++++ DATA FOR REVIEW
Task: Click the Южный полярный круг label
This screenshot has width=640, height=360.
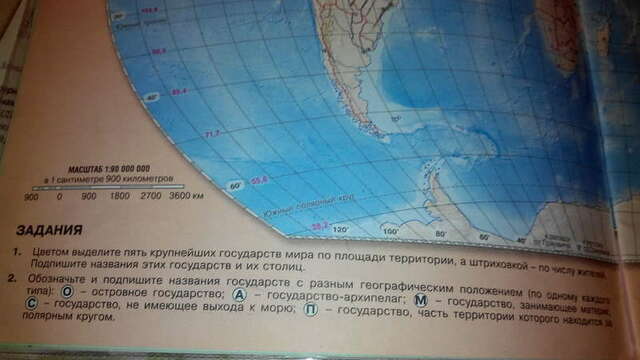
++++++++
++++ DATA FOR REVIEW
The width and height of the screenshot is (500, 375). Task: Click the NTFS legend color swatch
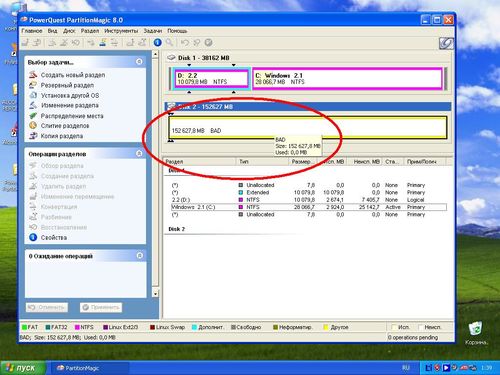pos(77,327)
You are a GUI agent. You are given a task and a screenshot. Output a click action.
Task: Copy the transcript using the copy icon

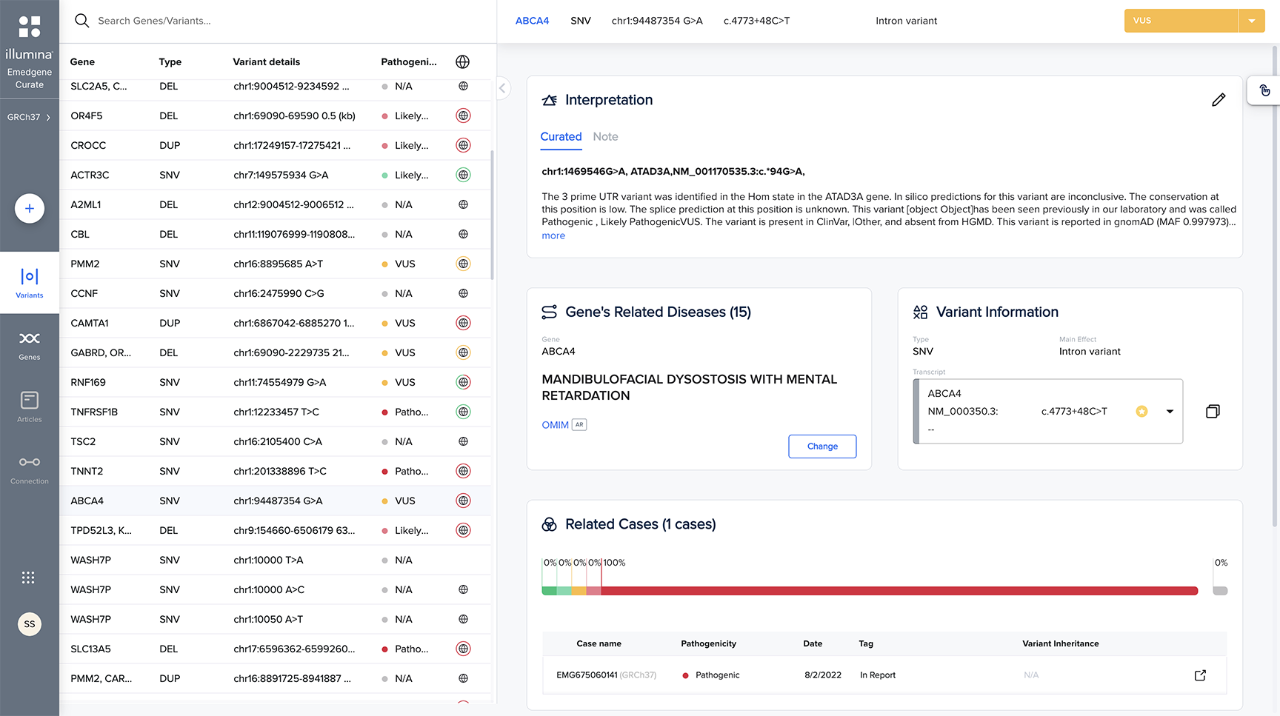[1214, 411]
++++++++
A verbatim transcription is needed of the lines above, starting at the line with "Task: Click the Южный полярный круг label" and ending at the line with "This screenshot has width=640, height=360.", both included, and of nothing else.

Task: Click the Южный полярный круг label
This screenshot has width=640, height=360.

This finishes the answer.